The Quiz Vulnerability Assessment Framework (QVAF) emerged from this question. The QVAF is a tool that tests online quizzes against AI models. The tool (available as open source on GitHub), runs locally so the data never leaves educator control. QVAF aims to assist educators in assessing and addressing online quiz vulnerability by providing objective measurements for professional judgment, not prescriptive recommendations alongside recommendations for reducing the vulnerability of individual quiz questions.

The QVAF allows users to assess and address the vulnerability of quiz questions one at a time. At scale, the tool can link into your learning management system (currently limited to Moodle) and assess an entire quiz against an AI that relies only on general knowledge. Additional tests can be run against an AI which uses uploaded course materials to answer questions, with the additional functionality to compare responses with and without the uploaded course materials.

As an analytical tool, QVAF measures how correctly AI answers, how confident it is in that answer, and how consistently it responds across multiple attempts.
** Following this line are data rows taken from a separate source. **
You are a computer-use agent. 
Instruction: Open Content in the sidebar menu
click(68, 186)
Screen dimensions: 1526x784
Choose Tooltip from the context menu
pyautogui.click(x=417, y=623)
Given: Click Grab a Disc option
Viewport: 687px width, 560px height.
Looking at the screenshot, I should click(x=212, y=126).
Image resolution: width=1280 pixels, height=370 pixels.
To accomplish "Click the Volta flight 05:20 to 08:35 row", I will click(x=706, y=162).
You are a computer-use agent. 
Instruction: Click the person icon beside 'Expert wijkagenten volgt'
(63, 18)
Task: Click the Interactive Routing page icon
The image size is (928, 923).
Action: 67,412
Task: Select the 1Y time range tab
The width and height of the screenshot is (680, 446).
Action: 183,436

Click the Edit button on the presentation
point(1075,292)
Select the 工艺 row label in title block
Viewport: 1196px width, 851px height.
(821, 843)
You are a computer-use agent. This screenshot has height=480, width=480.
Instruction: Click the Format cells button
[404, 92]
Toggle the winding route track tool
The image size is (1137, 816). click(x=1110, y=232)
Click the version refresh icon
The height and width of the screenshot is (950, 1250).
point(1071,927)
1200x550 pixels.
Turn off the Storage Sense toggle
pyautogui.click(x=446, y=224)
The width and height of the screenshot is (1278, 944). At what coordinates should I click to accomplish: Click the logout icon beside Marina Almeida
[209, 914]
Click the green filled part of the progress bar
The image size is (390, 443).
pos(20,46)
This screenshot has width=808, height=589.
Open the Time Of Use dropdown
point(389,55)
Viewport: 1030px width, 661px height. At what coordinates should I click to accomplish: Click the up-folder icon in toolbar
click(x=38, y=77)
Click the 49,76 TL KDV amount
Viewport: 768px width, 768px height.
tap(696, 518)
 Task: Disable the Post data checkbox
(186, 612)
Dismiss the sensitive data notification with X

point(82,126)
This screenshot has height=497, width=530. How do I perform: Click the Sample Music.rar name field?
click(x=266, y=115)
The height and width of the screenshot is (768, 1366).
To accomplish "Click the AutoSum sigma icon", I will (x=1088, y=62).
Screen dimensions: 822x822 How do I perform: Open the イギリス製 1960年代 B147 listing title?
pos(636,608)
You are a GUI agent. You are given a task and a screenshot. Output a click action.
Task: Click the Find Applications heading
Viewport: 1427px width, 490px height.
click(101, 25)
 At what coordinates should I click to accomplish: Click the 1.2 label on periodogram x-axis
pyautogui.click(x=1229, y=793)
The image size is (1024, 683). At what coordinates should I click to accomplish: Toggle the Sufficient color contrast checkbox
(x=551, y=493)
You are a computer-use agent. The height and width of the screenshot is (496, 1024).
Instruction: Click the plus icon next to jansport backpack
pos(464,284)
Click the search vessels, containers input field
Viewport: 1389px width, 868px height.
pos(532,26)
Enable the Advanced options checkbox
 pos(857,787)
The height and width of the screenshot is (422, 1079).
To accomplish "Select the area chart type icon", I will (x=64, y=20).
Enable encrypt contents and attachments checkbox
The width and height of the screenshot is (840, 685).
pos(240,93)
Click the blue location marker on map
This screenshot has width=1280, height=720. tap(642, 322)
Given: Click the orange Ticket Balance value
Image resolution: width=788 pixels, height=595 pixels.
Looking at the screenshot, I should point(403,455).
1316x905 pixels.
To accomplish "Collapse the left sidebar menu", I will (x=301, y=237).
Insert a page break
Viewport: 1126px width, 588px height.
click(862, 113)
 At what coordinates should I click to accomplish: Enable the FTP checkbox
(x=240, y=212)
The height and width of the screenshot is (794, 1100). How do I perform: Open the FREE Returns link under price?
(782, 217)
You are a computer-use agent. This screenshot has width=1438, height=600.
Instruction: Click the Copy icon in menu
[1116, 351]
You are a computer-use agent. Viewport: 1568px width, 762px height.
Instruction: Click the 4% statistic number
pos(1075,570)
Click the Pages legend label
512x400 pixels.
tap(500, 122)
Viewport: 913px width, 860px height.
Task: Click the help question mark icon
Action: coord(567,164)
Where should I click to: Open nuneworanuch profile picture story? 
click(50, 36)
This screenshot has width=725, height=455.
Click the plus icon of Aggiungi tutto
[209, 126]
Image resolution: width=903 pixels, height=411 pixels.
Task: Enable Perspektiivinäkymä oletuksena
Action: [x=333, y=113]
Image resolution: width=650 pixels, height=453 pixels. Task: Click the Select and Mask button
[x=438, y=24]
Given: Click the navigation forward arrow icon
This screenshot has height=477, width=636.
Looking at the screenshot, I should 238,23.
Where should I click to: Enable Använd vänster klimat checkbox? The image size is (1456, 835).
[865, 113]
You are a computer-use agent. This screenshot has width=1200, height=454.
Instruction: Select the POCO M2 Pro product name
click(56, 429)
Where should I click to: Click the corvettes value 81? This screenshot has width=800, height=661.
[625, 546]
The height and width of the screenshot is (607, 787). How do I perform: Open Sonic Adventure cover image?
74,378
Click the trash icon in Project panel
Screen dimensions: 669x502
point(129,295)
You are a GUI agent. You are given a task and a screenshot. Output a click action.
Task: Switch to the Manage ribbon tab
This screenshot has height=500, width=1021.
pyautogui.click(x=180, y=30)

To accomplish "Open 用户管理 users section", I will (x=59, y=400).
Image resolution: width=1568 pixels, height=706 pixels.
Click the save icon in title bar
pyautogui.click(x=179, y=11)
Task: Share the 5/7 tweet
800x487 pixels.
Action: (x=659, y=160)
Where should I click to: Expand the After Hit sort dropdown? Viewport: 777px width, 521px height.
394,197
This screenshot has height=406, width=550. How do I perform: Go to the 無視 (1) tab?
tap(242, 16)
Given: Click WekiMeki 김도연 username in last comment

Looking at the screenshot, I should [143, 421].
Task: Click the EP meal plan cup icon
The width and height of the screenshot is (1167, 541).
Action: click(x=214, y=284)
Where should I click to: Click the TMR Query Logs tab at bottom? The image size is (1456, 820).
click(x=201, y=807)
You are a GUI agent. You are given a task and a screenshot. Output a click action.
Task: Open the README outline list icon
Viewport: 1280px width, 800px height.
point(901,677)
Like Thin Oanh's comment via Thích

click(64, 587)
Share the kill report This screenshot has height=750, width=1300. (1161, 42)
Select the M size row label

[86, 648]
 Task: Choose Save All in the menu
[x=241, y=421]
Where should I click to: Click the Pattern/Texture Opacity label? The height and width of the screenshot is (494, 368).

The tool then classifies questions by cognitive demand level and generates a dashboard showing vulnerability patterns. It tells educators which questions AI finds easy or difficult, leaving the decision about what to do with that information squarely with the educator.

A question AI answers correctly without course materials suggests testing general knowledge AI already possesses. A question AI only answers correctly with course materials indicates a different vulnerability profile, one where students uploading course materials to the AI increases the effectiveness of using AI to cheat. A question AI struggles with regardless of resource access may be naturally resistant to this form of assistance.

Building Through Vibe Coding

I built QVAF with minimal formal coding knowledge, primarily through natural language prompts to AI coding assistants. This approach, sometimes called "vibe coding," relies on describing what you want the software to do rather than writing traditional code. Most of the code emerged through conversations with Claude, where I described functionality and the AI generated implementation. I reviewed, tested, and iterated, but the barrier between concept and working prototype collapsed from what would traditionally require months to what took days. The democratization of software development through AI means that the same capabilities students’ access can empower educators to create solutions matching the pace of technological change. This matters because it demonstrates that educators don't need to become programmers to build decision-support tools. If I can build QVAF, others can build tools specific to their contexts and needs.

This project is not just about the QVAF itself. It is also a demonstration of what becomes possible when educators harness AI and build with it. When we can build and iterate quickly, the distance between an idea and a functioning prototype collapse. This shifts our relationship with technology from passive users to active designers of our own teaching infrastructure. In a landscape where the pace of AI adoption outstrips curriculum review cycles, this ability matters. I have no doubt there are many other tools waiting to be created that uncover previously invisible patterns.

In this example, we can explore assessment vulnerabilities before they surface as misconduct cases. Rather than waiting for patterns to appear in student behaviour, we can anticipate those patterns and redesign with intention. In essence, operationalising TEQSA’s guidance becomes less about restriction and more about capability. We can create assessments that are less vulnerable because we can evaluate vulnerability in advance. And we can do so without abandoning online assessment or defaulting to surveillance-heavy approaches. The same tools that enable students to circumvent poorly designed quizzes can also help us design better ones. Try QVAF with your own quiz questions and see what patterns emerge. More importantly, consider what decision‑support tools your discipline needs, and experiment with creating them. Share what you develop so others can adapt, iterate, and extend your ideas.